3. The Podcast Network Takes a Percentage

Podcast networks need to generate profit- they are businesses, after all. That is why they require an average percentage of around 30% of any ad revenue you generate. As your show grows, the more significant that percentage will get. 

After a time, some podcasts may feel it necessary to leave their networks because they can negotiate premium ad prices on their own.

Then there's a network's trust in you. When you first join a network, your fees may be higher than other podcasts. A network needs to know you and trust that you will fulfill the contract. 

 

Getting Your Podcast On A Network

Podcast networks are geared towards attracting those big shows that already have a dedicated audience and some influence. It's a simple equation, really. Well-known and popular shows can bring in high-end ad revenue. 

Does that mean the smaller shows should overlook joining a network? Absolutely not. It may be harder to get a good deal with a network until your listener base increases. But, if you look hard enough, you'll find that some big podcast networks want to invest their resources in the smaller, up-and-coming podcasts. 

Find the Best Network For Your Podcast

For a network to work for you it needs to benefit you in as many ways as possible.

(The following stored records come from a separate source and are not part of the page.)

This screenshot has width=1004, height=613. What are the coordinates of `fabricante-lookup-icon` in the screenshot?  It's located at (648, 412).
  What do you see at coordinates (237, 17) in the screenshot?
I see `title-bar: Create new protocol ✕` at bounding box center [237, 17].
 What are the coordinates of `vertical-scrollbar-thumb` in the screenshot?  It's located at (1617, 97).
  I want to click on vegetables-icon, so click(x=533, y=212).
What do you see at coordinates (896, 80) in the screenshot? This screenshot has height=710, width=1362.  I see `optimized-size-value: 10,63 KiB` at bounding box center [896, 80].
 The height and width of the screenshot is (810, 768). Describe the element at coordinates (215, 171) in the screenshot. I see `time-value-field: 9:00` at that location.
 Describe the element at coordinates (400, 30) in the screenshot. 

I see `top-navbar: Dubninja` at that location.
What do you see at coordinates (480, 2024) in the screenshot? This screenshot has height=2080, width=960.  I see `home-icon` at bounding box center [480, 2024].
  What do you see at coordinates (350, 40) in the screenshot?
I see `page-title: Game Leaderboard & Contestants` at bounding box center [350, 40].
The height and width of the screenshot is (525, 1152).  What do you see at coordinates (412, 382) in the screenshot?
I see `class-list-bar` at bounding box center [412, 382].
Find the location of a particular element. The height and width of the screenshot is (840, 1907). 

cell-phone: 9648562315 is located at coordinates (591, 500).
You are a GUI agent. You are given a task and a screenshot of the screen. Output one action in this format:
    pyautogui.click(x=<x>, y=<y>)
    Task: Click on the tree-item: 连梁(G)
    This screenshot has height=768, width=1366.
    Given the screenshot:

To have the best chance of success, find a network that hosts other podcasts of a similar vein to yours. 

Chartable is an excellent resource for filtering through the networks that could be a good match for your show. Sometimes doing a simple Google search can yield some great results. Just search for "podcast network" + [your genre] and see what appears. 

You can find similar shows on podcast directories and check whether they're signed up to a network in their description, cover art, or episode intros.

If you find the perfect podcast network make sure to research them thoroughly. 

Top Podcast Networks

We'll be the first to admit that there are hundreds of networks to choose from, so we wanted to give a rundown of the top podcast networks around today. Note that most of them only accept shows that receive about 50,000 downloads per episode. 

The one million dollar question you need to consider is: would joining a podcast network positively benefit your podcast? 

Summary

Podcast networks are designed to solve the big problems podcasters face regarding marketing & cross-promotion. Joining a podcast network can be a great way of monetizing your show and has many other benefits. However, it's not for everyone, and there are several factors to bear in mind when deciding if it's the right strategy for your show. 

Joining your preferred network isn't guaranteed that your show will become an overnight success or bring in a wealth of revenue. So before you approach podcast networks, focus on making the most valuable content possible and strive to grow your audience. By doing so, you'll be more desirable and have some leverage when you come to negotiate a deal with the network of your choice.